Have you ever heard of somebody doing an escrow service for this, where party A and party B each send their lists to the service, the esrvice verify the size of each list (so we're not just spamming the service), and then they send back the matches to both parties? Or a tool simple enough to send to someone else to run locally?


  👤 klavinski Accepted Answer ✓
What about exchanging the hashes of the customers? A common hash would mean a common customer.

"What if he sends back my list of hashes, although he has no common customer?"

I would do as follows:

1. Both pick a hashing function (f and g).

2. Both share their hashing function.

3. Both hash their list with two functions.

4. Both send the list of hashes computed with the other's function.

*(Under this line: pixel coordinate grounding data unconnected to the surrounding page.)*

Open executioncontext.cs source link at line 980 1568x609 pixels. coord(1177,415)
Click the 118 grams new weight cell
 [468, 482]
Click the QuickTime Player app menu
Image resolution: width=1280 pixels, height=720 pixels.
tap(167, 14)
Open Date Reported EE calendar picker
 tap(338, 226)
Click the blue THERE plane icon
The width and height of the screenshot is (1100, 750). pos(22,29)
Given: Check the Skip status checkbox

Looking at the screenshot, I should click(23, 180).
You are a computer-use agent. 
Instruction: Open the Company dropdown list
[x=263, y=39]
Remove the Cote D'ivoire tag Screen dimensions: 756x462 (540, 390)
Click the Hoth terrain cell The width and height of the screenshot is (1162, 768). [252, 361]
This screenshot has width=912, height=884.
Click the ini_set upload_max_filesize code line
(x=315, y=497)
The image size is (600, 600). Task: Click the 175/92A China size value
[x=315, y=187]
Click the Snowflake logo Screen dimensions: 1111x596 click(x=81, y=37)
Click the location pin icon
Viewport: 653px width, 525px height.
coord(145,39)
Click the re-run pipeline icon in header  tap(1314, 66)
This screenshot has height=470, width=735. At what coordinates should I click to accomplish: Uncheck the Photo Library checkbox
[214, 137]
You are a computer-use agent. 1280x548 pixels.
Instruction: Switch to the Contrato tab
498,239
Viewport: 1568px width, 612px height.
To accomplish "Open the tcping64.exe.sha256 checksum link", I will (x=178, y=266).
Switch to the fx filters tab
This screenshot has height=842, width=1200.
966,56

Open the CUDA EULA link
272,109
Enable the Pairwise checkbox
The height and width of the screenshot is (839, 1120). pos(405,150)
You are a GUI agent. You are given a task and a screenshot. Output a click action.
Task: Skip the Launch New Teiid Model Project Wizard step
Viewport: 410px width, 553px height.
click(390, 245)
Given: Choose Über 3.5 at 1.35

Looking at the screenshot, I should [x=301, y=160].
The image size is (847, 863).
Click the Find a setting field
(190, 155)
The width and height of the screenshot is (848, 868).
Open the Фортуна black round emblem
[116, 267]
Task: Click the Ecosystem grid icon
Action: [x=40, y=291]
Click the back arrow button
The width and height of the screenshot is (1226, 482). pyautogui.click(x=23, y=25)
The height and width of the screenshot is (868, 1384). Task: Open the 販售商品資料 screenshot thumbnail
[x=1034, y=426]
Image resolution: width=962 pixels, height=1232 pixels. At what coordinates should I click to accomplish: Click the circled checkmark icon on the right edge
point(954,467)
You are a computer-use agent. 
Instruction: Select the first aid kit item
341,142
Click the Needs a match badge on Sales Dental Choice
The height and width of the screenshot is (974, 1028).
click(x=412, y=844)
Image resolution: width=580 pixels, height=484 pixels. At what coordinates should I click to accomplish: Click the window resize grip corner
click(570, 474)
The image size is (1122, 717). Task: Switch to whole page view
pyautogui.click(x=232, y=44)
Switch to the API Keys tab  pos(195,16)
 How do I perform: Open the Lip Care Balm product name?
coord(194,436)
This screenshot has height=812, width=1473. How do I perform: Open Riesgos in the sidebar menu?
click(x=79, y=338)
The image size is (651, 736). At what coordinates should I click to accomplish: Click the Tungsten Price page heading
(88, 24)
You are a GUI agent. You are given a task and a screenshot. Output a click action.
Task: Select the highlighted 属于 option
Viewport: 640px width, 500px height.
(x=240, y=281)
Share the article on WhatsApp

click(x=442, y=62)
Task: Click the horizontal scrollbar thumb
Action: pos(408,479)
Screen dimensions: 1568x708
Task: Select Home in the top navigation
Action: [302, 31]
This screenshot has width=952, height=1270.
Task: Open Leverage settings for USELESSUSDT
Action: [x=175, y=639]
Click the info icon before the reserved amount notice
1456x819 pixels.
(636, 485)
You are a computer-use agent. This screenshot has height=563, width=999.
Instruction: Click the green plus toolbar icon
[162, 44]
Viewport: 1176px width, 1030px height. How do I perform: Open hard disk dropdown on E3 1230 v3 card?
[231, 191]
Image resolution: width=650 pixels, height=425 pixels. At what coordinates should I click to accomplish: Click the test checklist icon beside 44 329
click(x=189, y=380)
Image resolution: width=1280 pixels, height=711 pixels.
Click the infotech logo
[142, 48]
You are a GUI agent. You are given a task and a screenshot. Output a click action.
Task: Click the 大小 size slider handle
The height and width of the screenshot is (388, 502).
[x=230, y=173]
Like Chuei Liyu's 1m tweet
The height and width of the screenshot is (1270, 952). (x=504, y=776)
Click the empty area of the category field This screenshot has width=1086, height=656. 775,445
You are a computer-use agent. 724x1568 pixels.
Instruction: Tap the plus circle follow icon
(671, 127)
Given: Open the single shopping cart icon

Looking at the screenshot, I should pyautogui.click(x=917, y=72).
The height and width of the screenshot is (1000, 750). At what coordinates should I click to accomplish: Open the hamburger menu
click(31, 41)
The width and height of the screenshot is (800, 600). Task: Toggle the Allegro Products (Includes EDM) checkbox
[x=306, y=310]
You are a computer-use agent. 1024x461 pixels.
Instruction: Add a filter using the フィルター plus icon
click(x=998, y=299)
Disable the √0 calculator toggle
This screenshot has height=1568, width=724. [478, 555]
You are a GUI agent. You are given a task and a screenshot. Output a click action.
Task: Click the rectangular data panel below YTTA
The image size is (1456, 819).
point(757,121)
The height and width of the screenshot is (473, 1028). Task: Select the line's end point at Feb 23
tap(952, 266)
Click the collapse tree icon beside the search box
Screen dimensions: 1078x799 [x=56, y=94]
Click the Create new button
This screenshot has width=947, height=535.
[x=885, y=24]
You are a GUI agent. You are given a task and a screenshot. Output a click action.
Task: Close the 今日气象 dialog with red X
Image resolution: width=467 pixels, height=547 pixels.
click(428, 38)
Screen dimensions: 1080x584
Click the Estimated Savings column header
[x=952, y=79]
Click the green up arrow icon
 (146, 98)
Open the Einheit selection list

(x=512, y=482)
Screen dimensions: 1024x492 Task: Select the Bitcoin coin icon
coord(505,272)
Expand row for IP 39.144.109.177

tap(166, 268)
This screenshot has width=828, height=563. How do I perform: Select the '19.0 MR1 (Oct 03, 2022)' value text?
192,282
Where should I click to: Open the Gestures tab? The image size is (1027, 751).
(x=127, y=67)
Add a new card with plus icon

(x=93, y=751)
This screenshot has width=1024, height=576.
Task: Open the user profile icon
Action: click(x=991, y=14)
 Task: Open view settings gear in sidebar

5. Common hashes <=> common customer.

For example, my list: Amanda, Patrick

His list: Patrick, Stanley

I choose f, he chooses g.

My list |> f = 12, 54 (mine)

My list |> g = 36, 2 (public)

His list |> f = 54, 7 (public)

His list |> g = 2, 68 (his)

I compare both lists with f, and he does the same with g. I conclude the only common customer is Patrick. He would not be able to send 54 without knowing Patrick or reverse-engineering the function (or being pretty lucky).


👤 aaronharnly
This is one of the many papers on the topic of algorithms to compute set intersection while revealing little or no additional information - but I haven't seen anyone running this as a service or writing a tool to make it possible for two parties:

https://pdfs.semanticscholar.org/389d/1af665a5111306e1f118ff...


👤 gwittel
I haven’t seen an off the shelf thing. It might be possible with PKI incantations but the first that comes to mind without a third party is homomorphic encryption.

Libs like MS SEAL only do limited numeric operations. Without reading the research, that seems fine. Hash each name to a number. Encrypt, then do a compare. (Lots of hand waving here).

Another possible scheme are things like the Google safe browsing update/client side protocol. There you’re working against hashes only. Depending on needs it may be good enough.


👤 eb0la
If you can tolerate some error, a bloom filter might work.

Both parties make their own bloom filter and send the results to the other party.

The good part is no personal data goes inside. I mean, you cannot tell beforehand if someone is a customer until you try to store their data into the filter.

Bad news: bloom filters have erros. So, before doing this better guess the monetary value of the error.